Failed Melbourne Retail Project Revived As Office Space
AUSTRALIA – The Harbour Town complex in Melbourne’s Docklands that is best known for a failed shopping centre and the Melbourne Star observation wheel that is under liquidation is finding success as a primarily office development, reported the Australian Financial Review (AFR) on Tuesday afternoon (21 June, SGT).
So far, developer AsheMorgan has rented out 10,600 sq m (114,097 sq ft) of the overall 14,200 sq m (152,848 sq ft) of leasable office space in the two-storey building that was previously used as a shopping mall.
Aside from that, office rents in the development are rising. The first tenants committed to pay a gross rent of A$550 psm, but the rental rate has increased to around A$565 psm, with the average lease tenure ranging from three years to five years.
Current tenants include marketing company Digital Picnic, Burger chain Carl’s Jnr, and Racing Victoria. Beauty chain Endota has a training college there, in addition to three businesses that operate so-called dark kitchens within the premises, namely SPQR Pizza, caterer Peter Rowland, and a dumpling maker.
Moreover, small-scale tenancies that offer services and offer access to end-of-trip facilities and a communal “Club House” that come with boardroom, meeting rooms, a coffee bar, and break-out spaces need little extra fit-out and these suit the requirements of businesses that want to move in quickly.
The average time from committing to moving in at the repositioned project is merely two months, shared AsheMorgan’s Project Director Andrew Whiteside.
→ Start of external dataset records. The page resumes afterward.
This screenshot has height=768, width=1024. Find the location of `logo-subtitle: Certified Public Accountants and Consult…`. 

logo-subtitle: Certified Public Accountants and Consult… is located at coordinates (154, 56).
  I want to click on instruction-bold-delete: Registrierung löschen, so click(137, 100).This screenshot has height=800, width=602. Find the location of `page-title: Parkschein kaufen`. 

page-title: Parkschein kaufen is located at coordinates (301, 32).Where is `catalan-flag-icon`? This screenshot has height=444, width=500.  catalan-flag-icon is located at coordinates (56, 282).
“That strategy of just in time has worked. They can plug in easily and start straight away. What it’s proving to us is the flexibility of the structure in changing uses.”
This represents a major repositioning of the 10ha project that AsheMorgan purchased from ING for A$150 million in 2014, after the latter failed to make Harbour Town into a hit retail destination.
However, repositioning a precinct is a sluggish process, and it could take time for would-be tenants to come around to the idea that the former retail precinct has been turned into an office development.
As for the Melbourne Star observation wheel, which was placed into liquidation in September 2021, Whiteside thinks it could work as an attraction on the site, but its future is still unclear.